Dios, ruego que se haga en mí tu voluntad a la cual me entrego si puedo desde la libertad mía con que me concebiste. Estás en toda tu Creación; más allá, en el infinito; y más allá que éste. No llego a imaginarte. Pero -es superior a eso- creo en ti, con mis limitaciones de imperfecto ser humano. Creo que eres el amor, el perdón y en tu Hijo la humildad de ti encarnado. Te imploro que nos ayudes a mejorar la vida acercándonos por tu omnipotencia a ti, viniendo tú a nuestro eterno encuentro, de modo que el velo del Espíritu Santo cubra a todas las almas de la Creación, unidas a ti gracias a tu amor en nuestro amor. Señor Jesucristo, ten piedad de mí. Ten piedad de mí, Señor Jesucristo. Danos cada día el pan de cada día. Glorificado sea tu nombre. Estás en el cielo, en la tierra y en todo lugar, como en el principio, ahora y siempre. Te doy gracias por la virgen María, está contigo, madre tuya, llena de gracia, bendita como el fruto de su vientre, Jesús; ella quien ruega por nosotros. Oh, María, madre mía, oh consuelo del altar, amparadnos.
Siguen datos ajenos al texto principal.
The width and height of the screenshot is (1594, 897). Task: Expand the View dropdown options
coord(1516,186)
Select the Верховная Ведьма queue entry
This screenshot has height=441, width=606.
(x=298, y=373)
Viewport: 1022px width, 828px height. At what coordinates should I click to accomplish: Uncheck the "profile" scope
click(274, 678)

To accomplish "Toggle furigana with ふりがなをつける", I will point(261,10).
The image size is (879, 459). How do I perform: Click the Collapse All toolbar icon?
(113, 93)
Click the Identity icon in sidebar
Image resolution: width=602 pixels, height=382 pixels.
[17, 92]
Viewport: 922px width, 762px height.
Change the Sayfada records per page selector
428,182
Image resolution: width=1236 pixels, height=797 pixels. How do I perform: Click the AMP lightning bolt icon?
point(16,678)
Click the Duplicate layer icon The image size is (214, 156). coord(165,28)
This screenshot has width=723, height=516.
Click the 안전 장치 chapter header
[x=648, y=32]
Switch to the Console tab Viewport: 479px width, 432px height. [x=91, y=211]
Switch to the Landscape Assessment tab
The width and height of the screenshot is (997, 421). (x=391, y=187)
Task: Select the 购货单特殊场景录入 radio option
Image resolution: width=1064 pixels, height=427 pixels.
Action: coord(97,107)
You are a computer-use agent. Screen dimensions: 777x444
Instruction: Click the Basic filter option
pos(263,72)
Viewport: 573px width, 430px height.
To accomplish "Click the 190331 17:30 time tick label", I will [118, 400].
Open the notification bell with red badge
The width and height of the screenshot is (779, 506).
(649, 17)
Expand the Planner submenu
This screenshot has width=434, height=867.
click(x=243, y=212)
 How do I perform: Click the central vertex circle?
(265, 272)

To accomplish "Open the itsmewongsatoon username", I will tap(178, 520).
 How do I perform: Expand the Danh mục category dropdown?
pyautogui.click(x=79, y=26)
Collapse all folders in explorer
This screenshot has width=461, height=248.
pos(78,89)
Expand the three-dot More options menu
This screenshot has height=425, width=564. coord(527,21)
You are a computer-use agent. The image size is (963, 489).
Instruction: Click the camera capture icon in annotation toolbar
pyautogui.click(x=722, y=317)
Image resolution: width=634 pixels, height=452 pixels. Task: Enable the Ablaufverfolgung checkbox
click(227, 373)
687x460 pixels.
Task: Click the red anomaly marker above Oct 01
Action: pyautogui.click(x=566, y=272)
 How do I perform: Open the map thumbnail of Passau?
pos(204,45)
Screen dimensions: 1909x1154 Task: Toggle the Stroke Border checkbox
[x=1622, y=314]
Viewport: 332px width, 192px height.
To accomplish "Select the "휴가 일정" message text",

Padre nuestro, tolera si quieres que caigamos en tentación, pues no somos tú ni como tú, pero apártanos del mal, de la soberbia, de la mentira. Da pureza sencilla a nuestra fe. Haz que ningún rastro de rencor quede en mí. Que recibamos la paz que nos dejas y nos das. Que en alegría amemos. Que nuestra cruz sea liviana. Amén.